Could you copy out the lines from the one with "The height and" up to and including the one with "오전 6:21:26 바카라", word for word and without the pictures?

§ Records for the task:
------------------------------------------------
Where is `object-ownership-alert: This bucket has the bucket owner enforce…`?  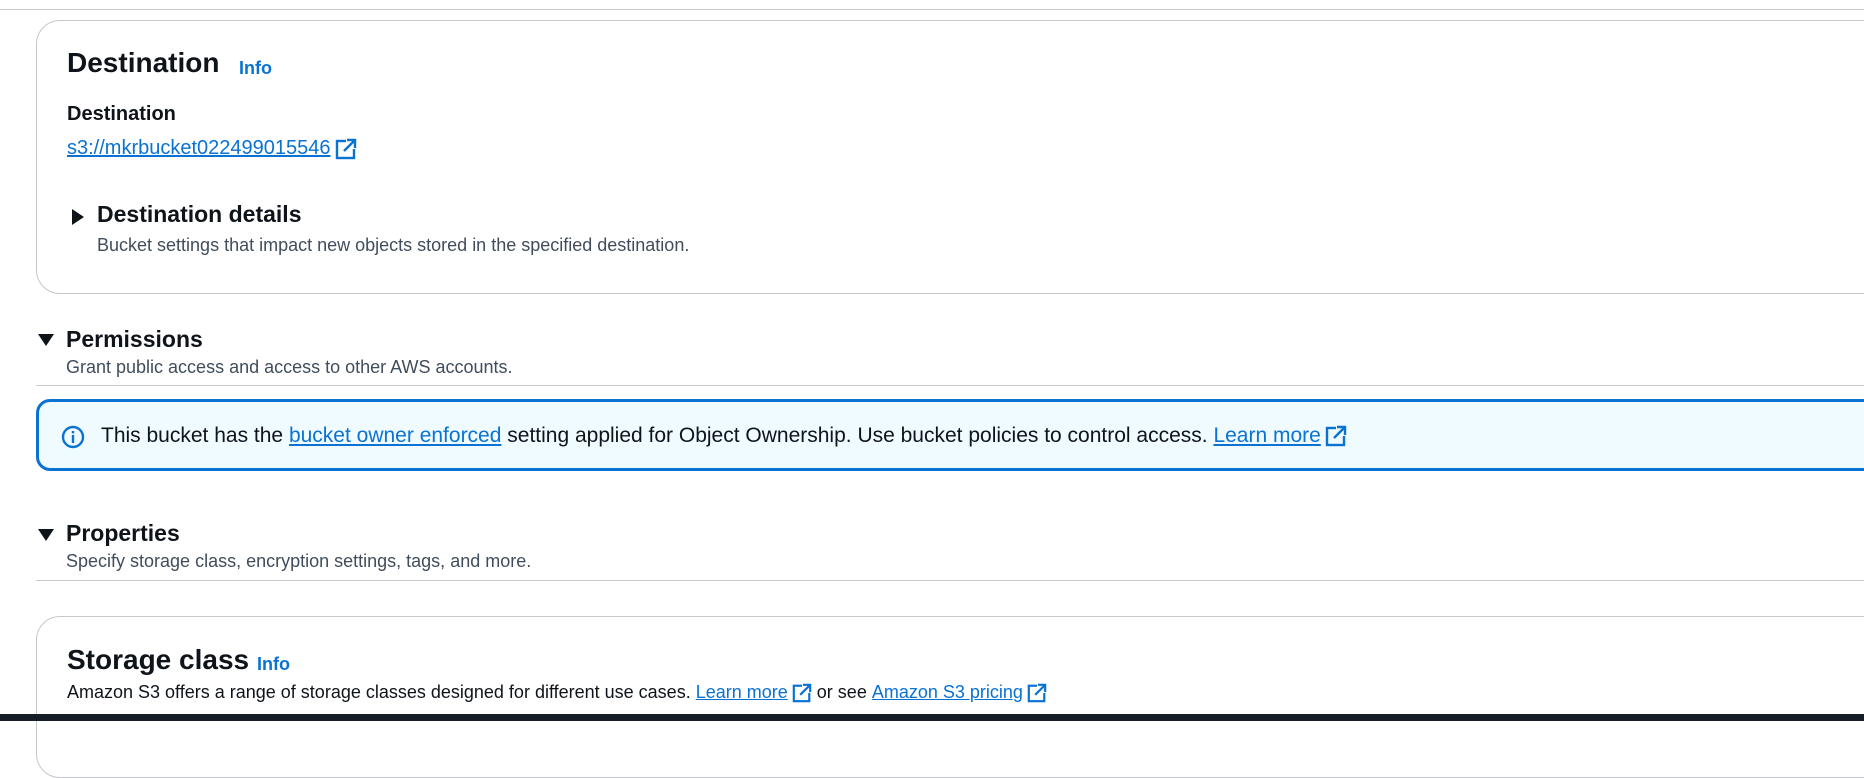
------------------------------------------------
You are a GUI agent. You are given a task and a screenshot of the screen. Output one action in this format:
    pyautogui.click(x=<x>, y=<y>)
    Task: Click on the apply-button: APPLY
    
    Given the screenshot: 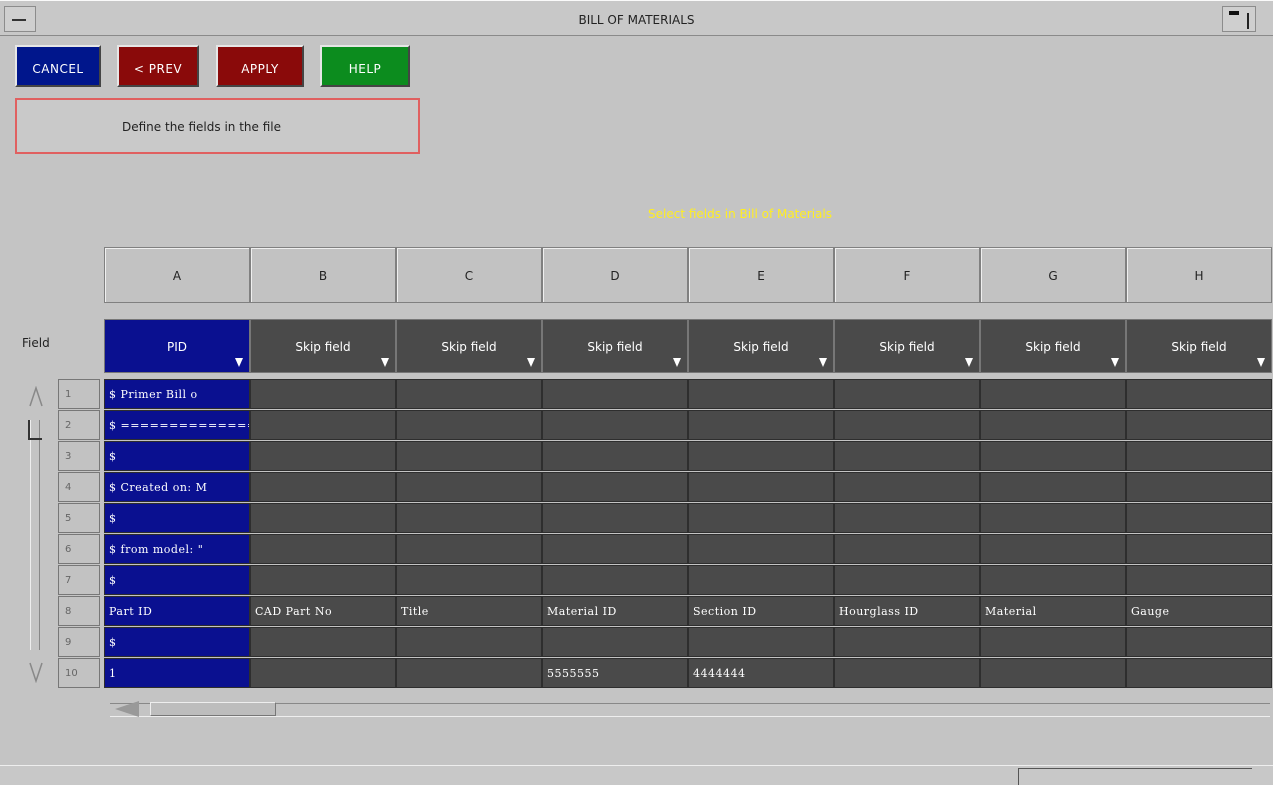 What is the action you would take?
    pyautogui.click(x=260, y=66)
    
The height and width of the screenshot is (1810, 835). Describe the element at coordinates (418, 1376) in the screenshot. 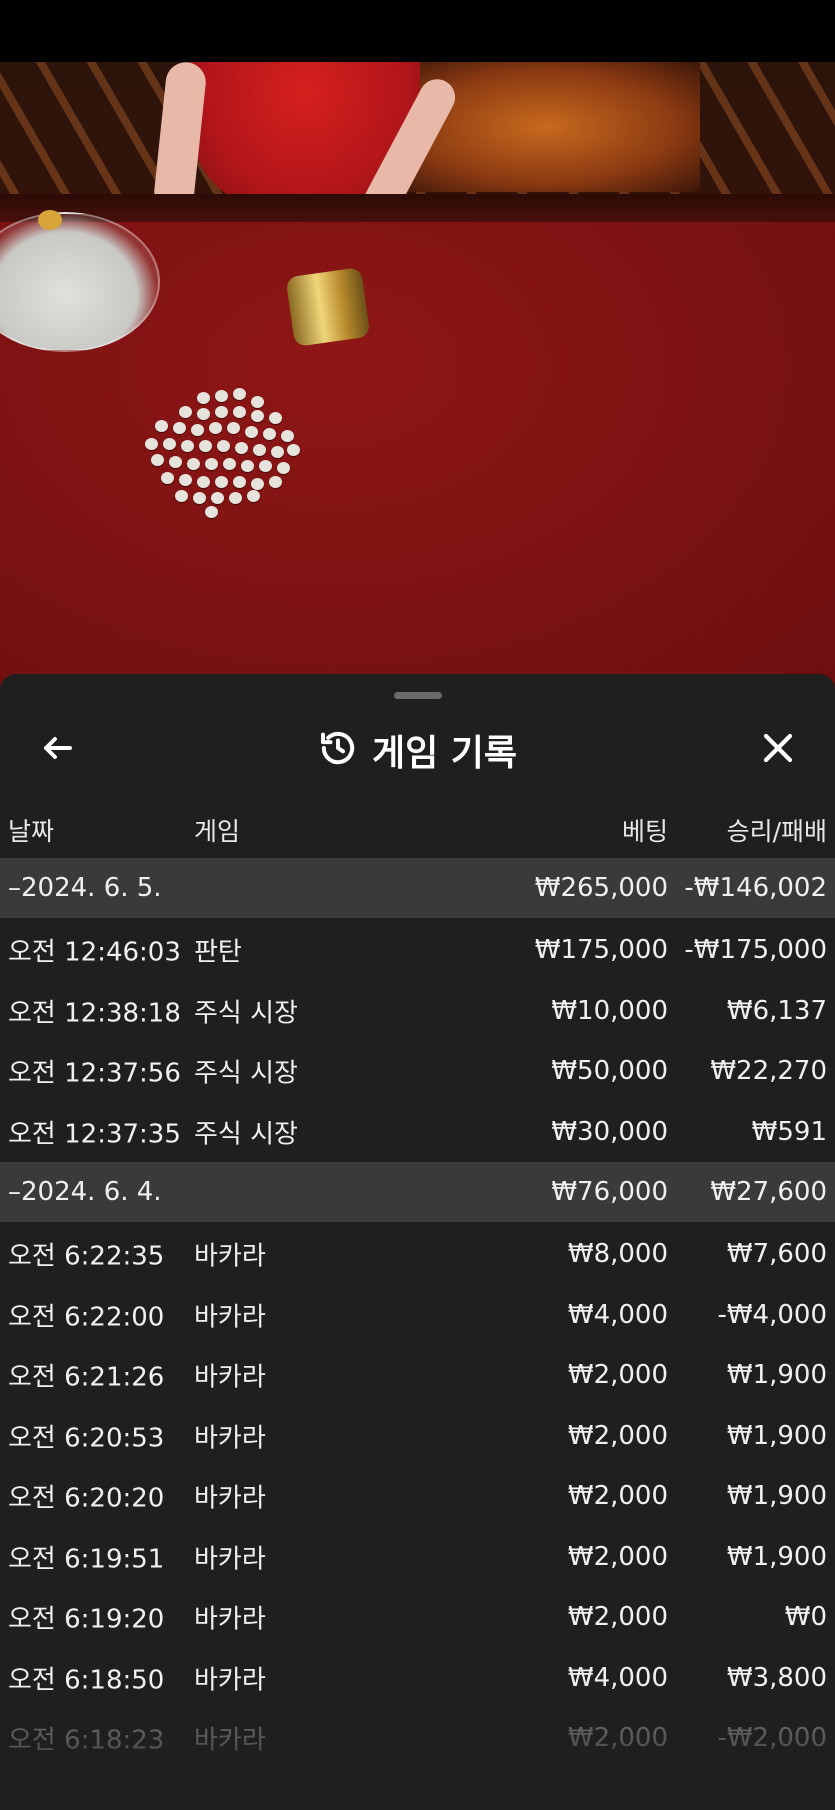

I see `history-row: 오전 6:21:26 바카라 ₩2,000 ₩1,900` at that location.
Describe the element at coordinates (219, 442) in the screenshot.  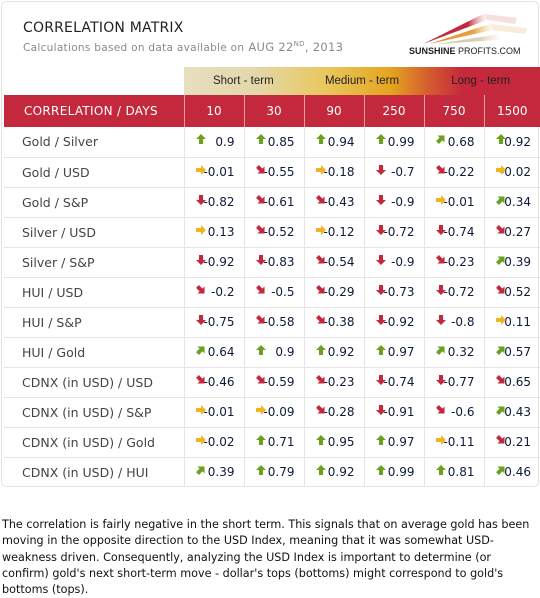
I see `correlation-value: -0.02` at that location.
------------------------------------------------
§ Exercise result:
The height and width of the screenshot is (1810, 835). Describe the element at coordinates (418, 1376) in the screenshot. 

I see `history-row: 오전 6:21:26 바카라 ₩2,000 ₩1,900` at that location.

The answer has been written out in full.